:: Selected extract

- Logo used since 2018
- Parent company: Sony Music Entertainment (2008–2011, 2018–present) Previous: Columbia Pictures (1974–1979) Ariola Records (1979–1985) Bertelsmann Music Group (1985–2004) Sony BMG Music Entertainment (2004–2008)
- Founded: 1974; 52 years ago (original) 2018; 8 years ago (revival)
- Founder: Clive Davis
- Defunct: 2011 (original)
- Distributors: Sony Music Entertainment; Legacy Recordings (reissues);
- Genre: Various
- Country of origin: United States
- Location: New York City, U.S.
- Official website: aristarecordings.com

= Arista Records =

American record label

Arista Records (/ˈaerɪstə/ ARR-ist-ə) is an American record label owned by Sony Music Entertainment, a subsidiary of Sony Music Group, a subsidiary of the Japanese conglomerate Sony Group Corporation. The label was previously a division of Columbia Pictures and later Bertelsmann Music Group, the North American division of German conglomerate Bertelsmann. Founded in November 1974 by Clive Davis and deactivated in 2011, Arista was re-established in 2018. Along with RCA Records, Columbia Records, and Epic Records, it is one of Sony Music's four flagship record labels.

== History ==
=== Background ===

Logo used from 1979 until its initial dissolution in 2011

After being fired from CBS Records, Clive Davis was recruited by Alan Hirschfield, then-CEO of Columbia Pictures, in June 1974 to be a consultant for the company's record and music operations. Shortly after his hiring by CPI, Davis became president of Bell Records, replacing the departing Larry Uttal.

Davis's real goal was to reorganize and revitalize Columbia Pictures's music division. With a $10 million investment by CPI, and a reorganization of the various Columbia Pictures legacy labels (Colpix, Colgems, SGC and Bell Records), Davis introduced Columbia Pictures' new record division, Arista Records, in November 1974, ultimately owning 20 percent of the company.

The label was named after Arista, New York City's public secondary school honor society (of which Davis was a member at Erasmus Hall High School).

In early 1975, most of the artists who had been signed to Bell were let go, including David Cassidy (who left for RCA Records), Tony Orlando and Dawn (who left for Elektra Records), and the 5th Dimension (which departed for ABC Records). Others, such as Suzi Quatro and Hot Chocolate, were farmed out to the Bell/Arista-distributed label, Big Tree. Several Bell acts, such as Barry Manilow, the Bay City Rollers, and Melissa Manchester continued with Arista.

The British Bell label kept that name for a couple of years before changing its name to Arista. The label was mentioned in the 1978 Nick Lowe song "They Called It Rock", in the lyric, "Arista says they love you/But the kids can't dance to this."

Arista signed the Grateful Dead in 1976, and the group released their only Top 40 pop hit, "Touch of Grey", on the label in 1987. In addition to Outlaws, Patti Smith, Eric Carmen, Air Supply, the Kinks, Lou Reed, Alan Parsons and Dionne Warwick, Arista signed Aretha Franklin in 1980, after her long relationship with Atlantic Records ended. The label's most significant acquisition came in 1983 when Davis signed Whitney Houston. Houston would become Arista's biggest-selling recording act and one of the best-selling acts in music history with sales of over 220 million records worldwide, according to the Recording Industry Association of America (RIAA).

::::

**Stated goal 1:** Print the part of the Arista Records article that opens with the words containing "In early 1975, most" and closes with "continued with Arista.".
The listing below has no connection to the Arista Records article.

:: Stored records

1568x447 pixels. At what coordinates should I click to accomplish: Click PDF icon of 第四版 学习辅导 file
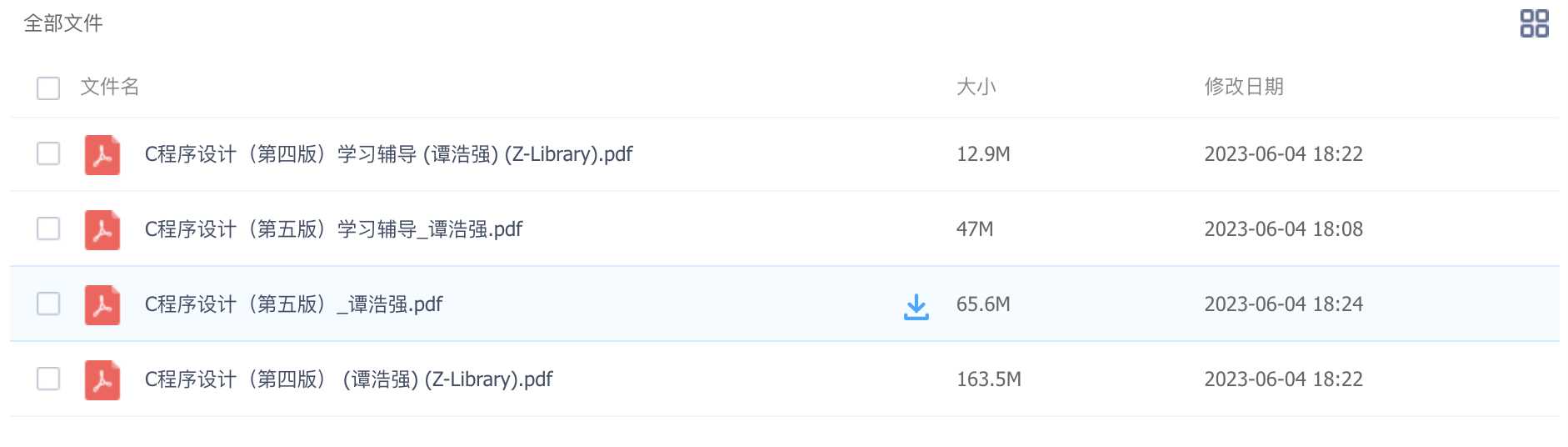pos(102,155)
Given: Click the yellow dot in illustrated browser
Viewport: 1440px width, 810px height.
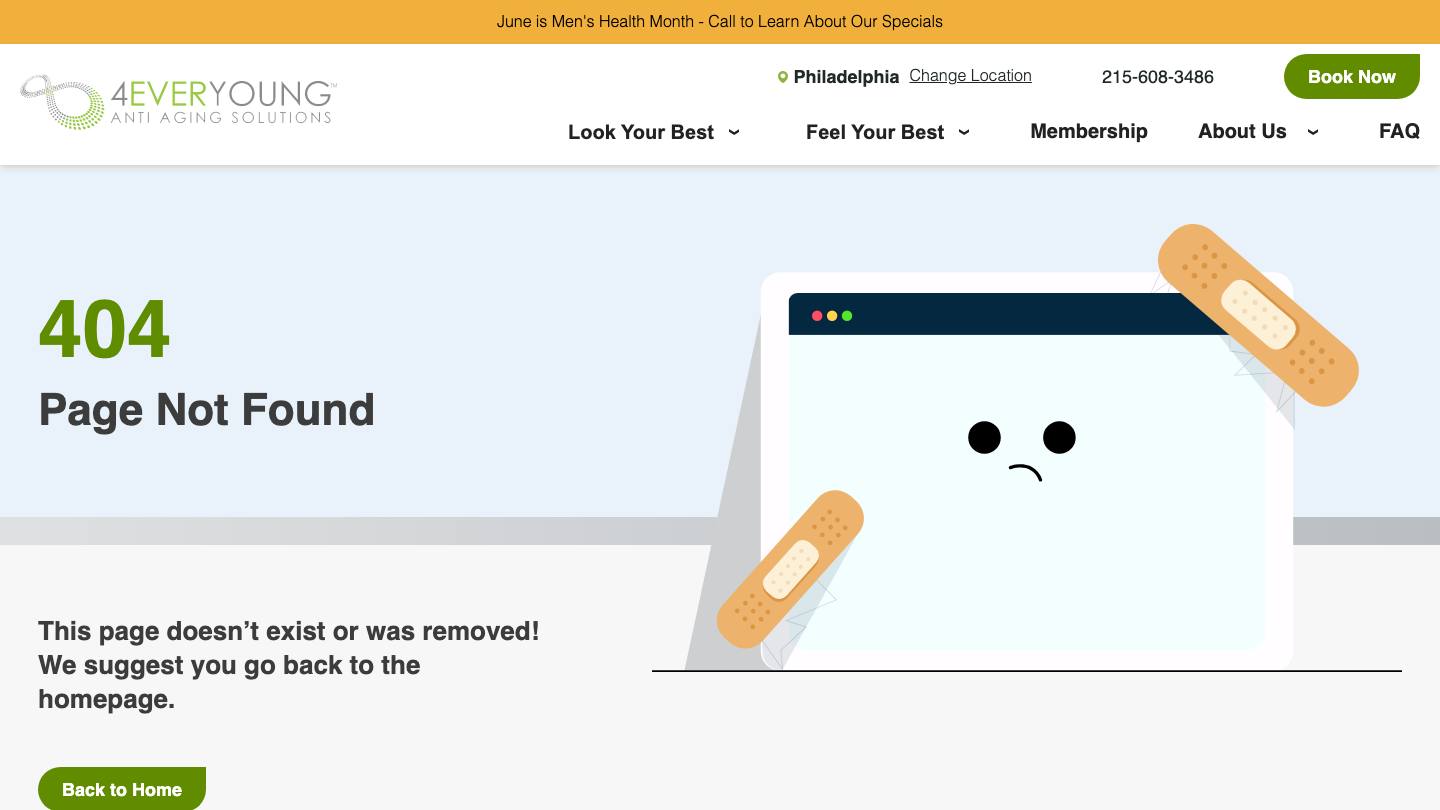Looking at the screenshot, I should (x=832, y=316).
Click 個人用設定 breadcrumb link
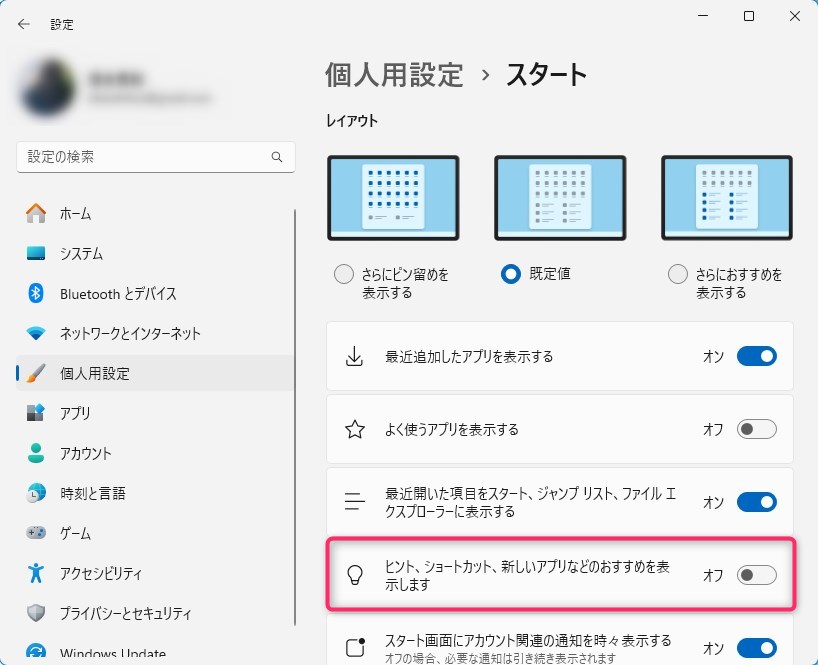 tap(394, 74)
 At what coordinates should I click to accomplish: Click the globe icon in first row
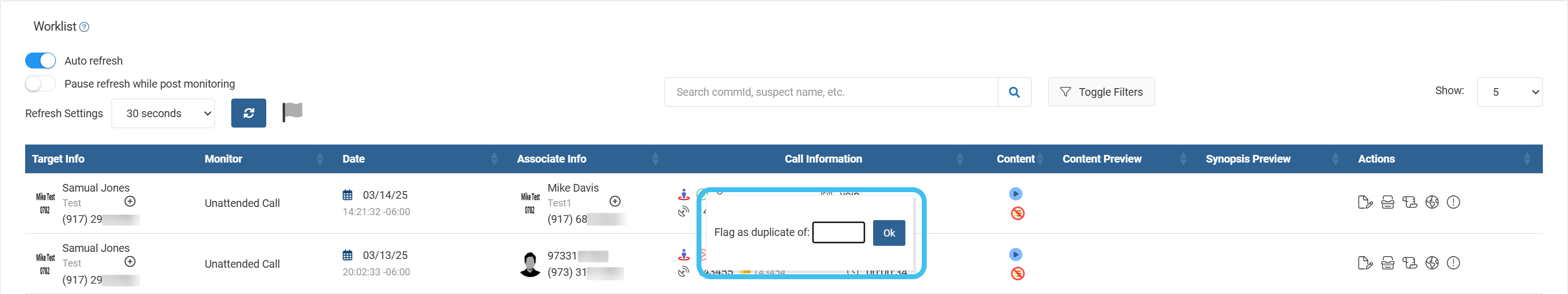(x=1432, y=203)
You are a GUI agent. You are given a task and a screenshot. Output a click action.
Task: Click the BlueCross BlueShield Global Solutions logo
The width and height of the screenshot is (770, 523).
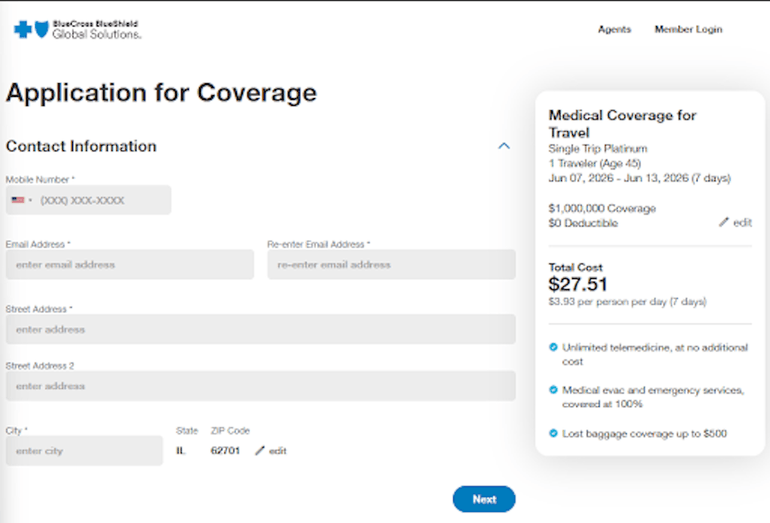coord(77,30)
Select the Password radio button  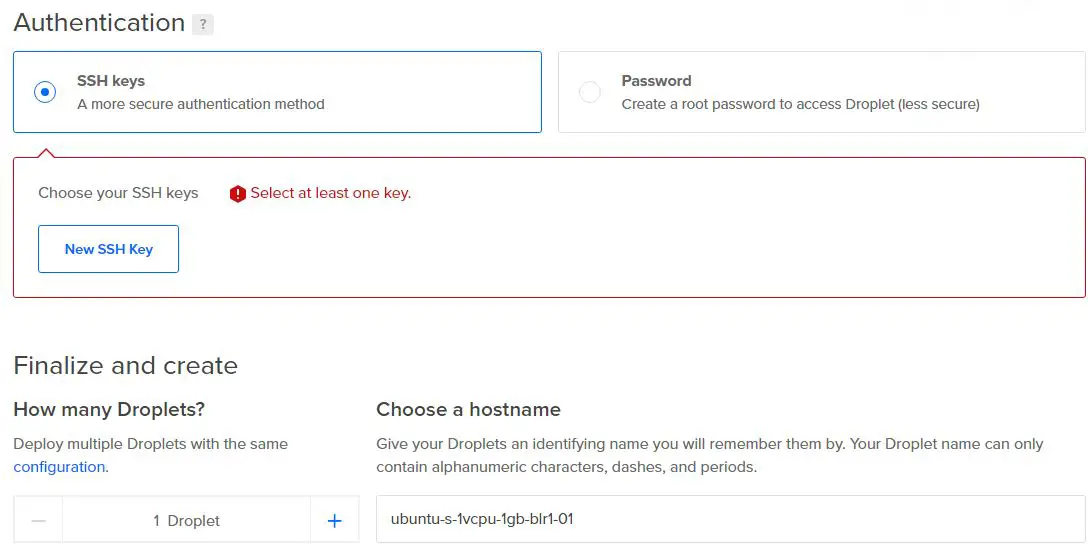coord(590,92)
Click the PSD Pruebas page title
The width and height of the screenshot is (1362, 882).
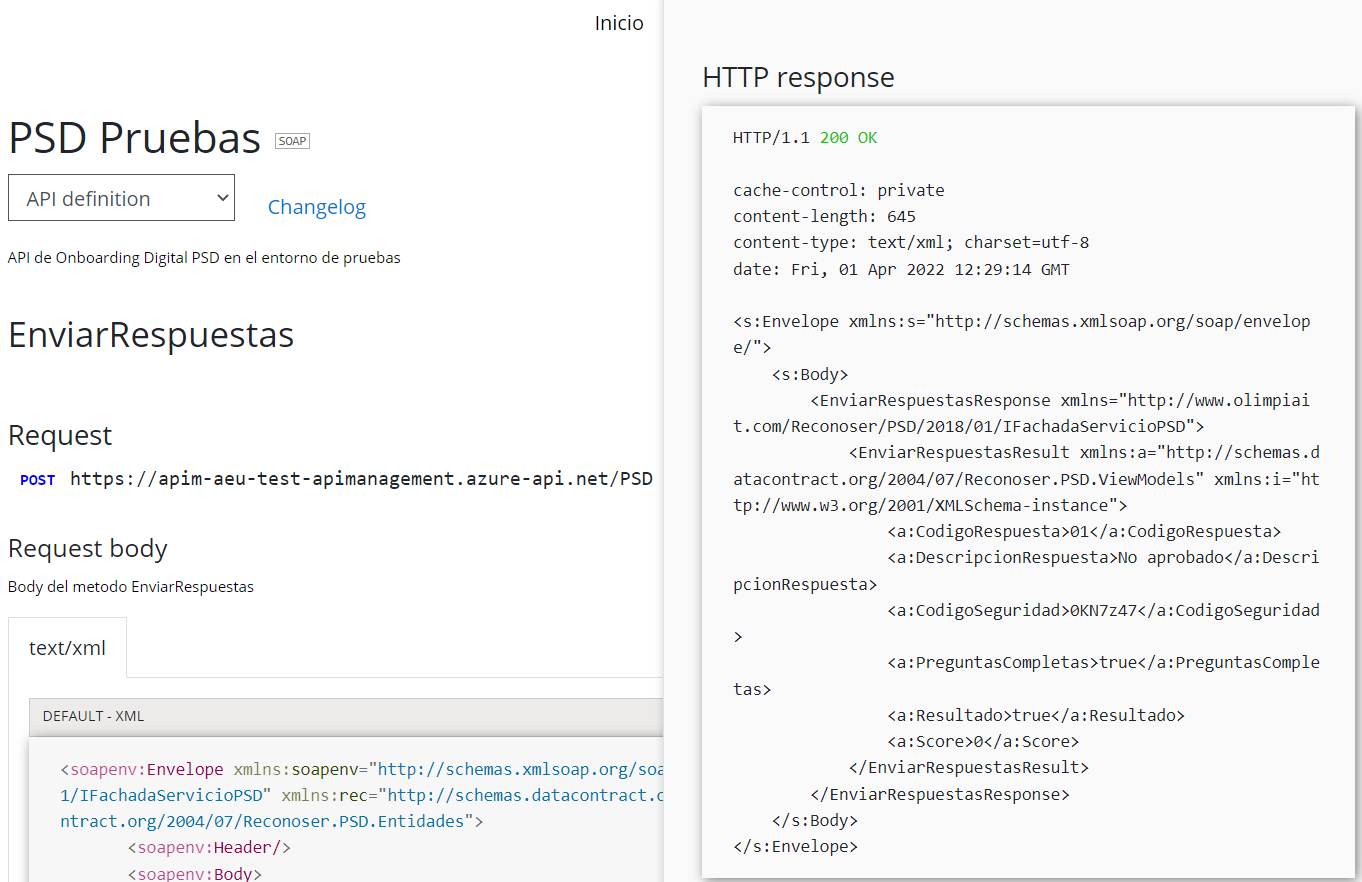coord(134,138)
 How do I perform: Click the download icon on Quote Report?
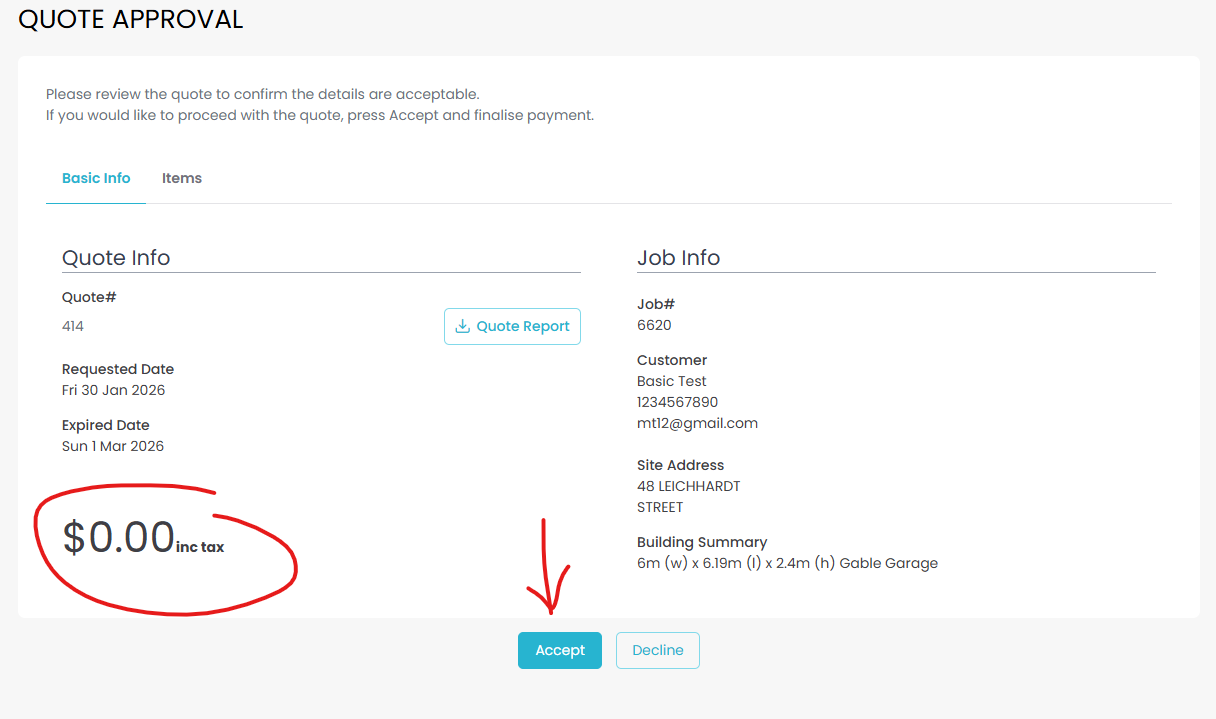click(x=462, y=326)
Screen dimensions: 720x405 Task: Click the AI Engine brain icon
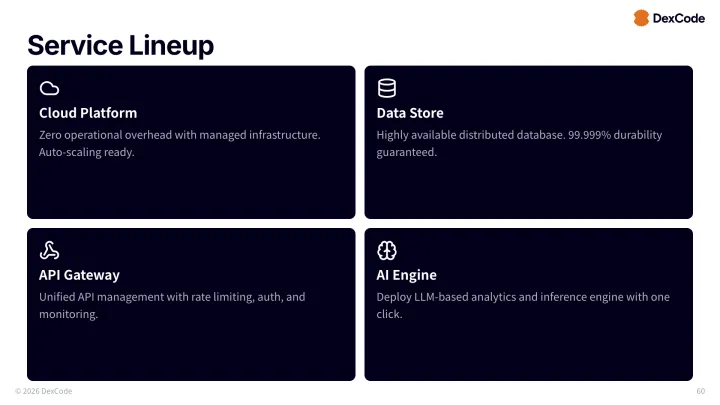[x=387, y=250]
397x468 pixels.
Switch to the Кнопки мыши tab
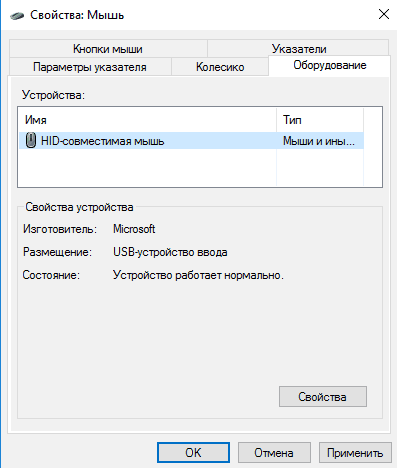(108, 49)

::::

**Stated goal 2:** Output the lines of the listing from the one containing "Screen dimensions: 720x405" through the end of the listing, including both ends. Omit the pictures.

**Solution 1:**
In early 1975, most of the artists who had been signed to Bell were let go, including David Cassidy (who left for RCA Records), Tony Orlando and Dawn (who left for Elektra Records), and the 5th Dimension (which departed for ABC Records). Others, such as Suzi Quatro and Hot Chocolate, were farmed out to the Bell/Arista-distributed label, Big Tree. Several Bell acts, such as Barry Manilow, the Bay City Rollers, and Melissa Manchester continued with Arista.

**Solution 2:**
Screen dimensions: 720x405 Task: Click the AI Engine brain icon
[x=387, y=250]
397x468 pixels.
Switch to the Кнопки мыши tab
(108, 49)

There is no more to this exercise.